### Material shown
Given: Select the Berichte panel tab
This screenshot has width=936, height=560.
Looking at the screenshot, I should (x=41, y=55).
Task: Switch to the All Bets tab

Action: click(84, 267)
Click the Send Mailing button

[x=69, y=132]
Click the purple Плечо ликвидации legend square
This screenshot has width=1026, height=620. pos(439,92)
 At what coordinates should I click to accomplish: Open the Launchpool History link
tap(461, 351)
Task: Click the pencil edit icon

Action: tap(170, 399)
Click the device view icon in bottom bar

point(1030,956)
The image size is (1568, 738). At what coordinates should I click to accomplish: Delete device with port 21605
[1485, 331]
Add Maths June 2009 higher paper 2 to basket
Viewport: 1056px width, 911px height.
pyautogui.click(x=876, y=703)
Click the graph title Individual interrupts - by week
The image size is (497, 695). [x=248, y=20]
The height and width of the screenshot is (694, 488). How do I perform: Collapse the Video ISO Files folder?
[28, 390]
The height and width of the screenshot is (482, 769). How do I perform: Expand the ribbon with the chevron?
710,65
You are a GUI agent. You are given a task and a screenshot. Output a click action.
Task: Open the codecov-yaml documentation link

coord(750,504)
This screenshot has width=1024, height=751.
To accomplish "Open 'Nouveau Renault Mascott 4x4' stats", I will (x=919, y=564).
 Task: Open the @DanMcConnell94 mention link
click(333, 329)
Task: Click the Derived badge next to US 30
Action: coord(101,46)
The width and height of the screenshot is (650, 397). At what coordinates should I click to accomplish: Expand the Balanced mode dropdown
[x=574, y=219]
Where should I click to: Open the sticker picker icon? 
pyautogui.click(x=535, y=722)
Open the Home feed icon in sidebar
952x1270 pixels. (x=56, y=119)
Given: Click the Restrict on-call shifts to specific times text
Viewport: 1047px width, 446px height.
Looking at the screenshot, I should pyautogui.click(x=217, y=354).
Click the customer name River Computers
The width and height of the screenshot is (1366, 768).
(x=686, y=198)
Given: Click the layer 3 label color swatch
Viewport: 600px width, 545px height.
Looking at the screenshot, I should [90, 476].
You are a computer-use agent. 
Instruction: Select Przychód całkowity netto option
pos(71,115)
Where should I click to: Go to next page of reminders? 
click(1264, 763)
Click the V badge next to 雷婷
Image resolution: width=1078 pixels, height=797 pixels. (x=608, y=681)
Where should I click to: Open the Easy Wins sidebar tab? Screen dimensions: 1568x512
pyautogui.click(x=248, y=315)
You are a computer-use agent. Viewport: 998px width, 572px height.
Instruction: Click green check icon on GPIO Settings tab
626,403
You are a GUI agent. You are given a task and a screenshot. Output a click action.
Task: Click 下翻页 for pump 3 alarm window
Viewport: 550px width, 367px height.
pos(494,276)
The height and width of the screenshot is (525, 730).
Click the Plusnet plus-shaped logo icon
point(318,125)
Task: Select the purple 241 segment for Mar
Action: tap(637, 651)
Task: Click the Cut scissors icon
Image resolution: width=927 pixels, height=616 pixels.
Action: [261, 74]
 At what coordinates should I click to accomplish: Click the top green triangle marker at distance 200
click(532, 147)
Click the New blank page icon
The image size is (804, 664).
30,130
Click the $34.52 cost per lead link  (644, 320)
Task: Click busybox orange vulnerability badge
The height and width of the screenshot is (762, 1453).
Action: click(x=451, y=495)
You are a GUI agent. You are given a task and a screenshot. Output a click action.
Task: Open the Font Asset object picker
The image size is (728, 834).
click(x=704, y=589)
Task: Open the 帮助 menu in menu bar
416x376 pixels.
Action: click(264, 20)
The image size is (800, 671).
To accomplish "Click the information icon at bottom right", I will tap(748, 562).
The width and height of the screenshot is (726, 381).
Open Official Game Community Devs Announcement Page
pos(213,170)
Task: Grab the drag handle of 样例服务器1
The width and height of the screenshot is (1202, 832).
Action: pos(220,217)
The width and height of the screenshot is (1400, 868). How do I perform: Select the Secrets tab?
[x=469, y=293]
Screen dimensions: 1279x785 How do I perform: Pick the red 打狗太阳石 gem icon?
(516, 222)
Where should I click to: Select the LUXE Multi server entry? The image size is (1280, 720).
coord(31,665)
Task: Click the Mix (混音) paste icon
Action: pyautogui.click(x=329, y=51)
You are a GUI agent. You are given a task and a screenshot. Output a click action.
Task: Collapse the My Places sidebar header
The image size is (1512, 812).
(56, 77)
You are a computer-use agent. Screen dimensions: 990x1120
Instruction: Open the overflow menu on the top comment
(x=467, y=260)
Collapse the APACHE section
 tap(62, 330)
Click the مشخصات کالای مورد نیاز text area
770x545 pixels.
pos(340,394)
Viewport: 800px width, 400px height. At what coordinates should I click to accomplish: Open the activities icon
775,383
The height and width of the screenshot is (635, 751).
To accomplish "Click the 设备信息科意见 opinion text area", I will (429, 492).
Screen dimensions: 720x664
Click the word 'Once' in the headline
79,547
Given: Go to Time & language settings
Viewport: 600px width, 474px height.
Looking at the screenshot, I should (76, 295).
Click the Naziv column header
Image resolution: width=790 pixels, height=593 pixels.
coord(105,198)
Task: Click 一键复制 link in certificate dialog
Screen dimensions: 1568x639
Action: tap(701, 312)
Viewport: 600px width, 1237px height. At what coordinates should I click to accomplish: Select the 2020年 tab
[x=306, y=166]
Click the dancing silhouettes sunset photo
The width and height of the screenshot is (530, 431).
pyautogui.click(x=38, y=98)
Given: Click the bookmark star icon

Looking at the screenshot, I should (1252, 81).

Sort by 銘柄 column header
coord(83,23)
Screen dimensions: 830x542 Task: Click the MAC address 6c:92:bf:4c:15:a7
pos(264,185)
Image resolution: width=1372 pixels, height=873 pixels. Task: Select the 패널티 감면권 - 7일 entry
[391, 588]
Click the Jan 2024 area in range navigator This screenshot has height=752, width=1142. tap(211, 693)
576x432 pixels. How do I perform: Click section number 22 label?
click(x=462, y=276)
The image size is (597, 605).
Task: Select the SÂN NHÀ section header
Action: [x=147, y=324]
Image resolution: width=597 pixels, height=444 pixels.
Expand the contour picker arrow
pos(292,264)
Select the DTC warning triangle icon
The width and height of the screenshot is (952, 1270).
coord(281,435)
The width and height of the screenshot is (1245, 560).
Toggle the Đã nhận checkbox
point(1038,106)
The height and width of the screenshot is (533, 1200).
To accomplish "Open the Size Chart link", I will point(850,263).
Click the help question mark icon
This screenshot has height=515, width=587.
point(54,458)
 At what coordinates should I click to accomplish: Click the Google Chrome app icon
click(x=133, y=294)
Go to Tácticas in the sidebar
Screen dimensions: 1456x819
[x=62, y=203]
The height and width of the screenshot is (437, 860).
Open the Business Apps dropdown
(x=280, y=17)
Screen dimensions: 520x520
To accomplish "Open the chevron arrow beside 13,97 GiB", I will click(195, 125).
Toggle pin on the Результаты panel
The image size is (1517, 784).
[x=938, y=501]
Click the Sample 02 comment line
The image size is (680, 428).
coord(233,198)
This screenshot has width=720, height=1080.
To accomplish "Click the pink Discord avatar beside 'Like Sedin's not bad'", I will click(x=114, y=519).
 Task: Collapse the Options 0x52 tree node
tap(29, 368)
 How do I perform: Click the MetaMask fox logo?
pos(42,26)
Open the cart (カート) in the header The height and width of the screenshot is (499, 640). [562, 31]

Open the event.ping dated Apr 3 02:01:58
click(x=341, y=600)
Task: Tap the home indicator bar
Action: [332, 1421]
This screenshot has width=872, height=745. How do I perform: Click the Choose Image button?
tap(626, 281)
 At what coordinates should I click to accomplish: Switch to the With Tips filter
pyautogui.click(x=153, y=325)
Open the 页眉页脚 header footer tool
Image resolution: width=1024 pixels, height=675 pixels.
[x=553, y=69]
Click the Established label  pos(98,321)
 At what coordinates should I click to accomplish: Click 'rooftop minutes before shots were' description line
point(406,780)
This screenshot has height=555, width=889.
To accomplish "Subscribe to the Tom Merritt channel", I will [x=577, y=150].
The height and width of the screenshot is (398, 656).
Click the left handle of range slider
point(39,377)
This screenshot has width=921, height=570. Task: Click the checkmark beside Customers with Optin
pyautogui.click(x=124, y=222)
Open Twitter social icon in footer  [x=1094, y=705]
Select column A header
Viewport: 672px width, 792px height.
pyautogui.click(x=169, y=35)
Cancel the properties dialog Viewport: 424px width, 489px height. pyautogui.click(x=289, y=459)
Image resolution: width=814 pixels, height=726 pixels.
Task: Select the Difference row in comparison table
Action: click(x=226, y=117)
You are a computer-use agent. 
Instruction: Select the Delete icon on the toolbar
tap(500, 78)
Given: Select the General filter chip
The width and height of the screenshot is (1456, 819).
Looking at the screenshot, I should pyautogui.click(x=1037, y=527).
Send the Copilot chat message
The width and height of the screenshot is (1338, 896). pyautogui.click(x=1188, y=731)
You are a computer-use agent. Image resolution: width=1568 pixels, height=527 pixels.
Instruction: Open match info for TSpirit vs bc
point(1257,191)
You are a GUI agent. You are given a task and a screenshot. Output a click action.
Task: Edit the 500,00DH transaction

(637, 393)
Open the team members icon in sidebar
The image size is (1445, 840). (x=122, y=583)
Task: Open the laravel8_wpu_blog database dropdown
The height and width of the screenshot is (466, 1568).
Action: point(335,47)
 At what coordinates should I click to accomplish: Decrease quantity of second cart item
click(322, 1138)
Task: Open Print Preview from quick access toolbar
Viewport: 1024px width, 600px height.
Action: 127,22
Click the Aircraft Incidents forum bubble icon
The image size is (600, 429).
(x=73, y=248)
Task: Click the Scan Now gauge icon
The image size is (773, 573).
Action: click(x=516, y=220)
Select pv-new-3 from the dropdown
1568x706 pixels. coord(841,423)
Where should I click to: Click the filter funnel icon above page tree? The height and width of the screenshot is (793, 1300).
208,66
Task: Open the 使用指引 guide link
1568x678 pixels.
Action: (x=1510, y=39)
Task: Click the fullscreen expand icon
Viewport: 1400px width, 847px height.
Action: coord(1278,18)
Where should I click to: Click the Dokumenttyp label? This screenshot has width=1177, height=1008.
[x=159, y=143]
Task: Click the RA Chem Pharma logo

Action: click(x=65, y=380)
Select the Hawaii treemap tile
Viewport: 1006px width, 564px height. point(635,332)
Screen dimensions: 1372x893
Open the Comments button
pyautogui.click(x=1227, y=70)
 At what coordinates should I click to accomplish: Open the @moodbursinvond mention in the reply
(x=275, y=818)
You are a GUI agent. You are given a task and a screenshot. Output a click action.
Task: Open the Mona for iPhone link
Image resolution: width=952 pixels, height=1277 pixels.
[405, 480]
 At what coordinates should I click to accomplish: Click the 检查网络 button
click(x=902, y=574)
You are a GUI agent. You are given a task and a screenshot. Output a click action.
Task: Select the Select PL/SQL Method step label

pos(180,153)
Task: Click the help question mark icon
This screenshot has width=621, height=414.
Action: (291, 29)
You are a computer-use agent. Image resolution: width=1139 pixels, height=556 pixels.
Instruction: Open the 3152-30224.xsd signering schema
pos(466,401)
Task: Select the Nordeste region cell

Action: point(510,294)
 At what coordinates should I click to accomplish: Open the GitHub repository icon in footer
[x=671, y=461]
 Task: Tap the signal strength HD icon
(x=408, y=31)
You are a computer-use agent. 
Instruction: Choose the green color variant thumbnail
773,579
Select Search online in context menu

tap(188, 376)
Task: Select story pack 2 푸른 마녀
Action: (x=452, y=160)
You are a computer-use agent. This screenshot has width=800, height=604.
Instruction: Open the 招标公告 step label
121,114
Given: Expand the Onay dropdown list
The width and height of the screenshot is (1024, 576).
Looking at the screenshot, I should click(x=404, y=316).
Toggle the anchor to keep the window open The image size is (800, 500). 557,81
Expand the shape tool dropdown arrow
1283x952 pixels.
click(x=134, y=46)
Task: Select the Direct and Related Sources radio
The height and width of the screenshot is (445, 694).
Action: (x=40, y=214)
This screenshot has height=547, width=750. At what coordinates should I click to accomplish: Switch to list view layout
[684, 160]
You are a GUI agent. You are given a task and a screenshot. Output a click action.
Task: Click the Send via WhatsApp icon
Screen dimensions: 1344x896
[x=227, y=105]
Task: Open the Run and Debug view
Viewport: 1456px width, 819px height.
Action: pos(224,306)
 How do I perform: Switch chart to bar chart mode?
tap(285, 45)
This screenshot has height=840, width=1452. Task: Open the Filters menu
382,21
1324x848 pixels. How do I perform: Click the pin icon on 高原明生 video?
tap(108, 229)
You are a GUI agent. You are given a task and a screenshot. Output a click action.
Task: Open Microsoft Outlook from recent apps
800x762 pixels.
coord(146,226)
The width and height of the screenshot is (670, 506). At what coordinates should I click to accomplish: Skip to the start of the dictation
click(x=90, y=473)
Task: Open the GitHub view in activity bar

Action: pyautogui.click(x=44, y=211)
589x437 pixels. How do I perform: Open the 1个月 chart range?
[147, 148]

### What this task involves
Report every line in the rows above that contains the string "Toggle", matching case exactly.

### Finished task
Toggle the Đã nhận checkbox
Toggle pin on the Результаты panel
Toggle the anchor to keep the window open The image size is (800, 500). 557,81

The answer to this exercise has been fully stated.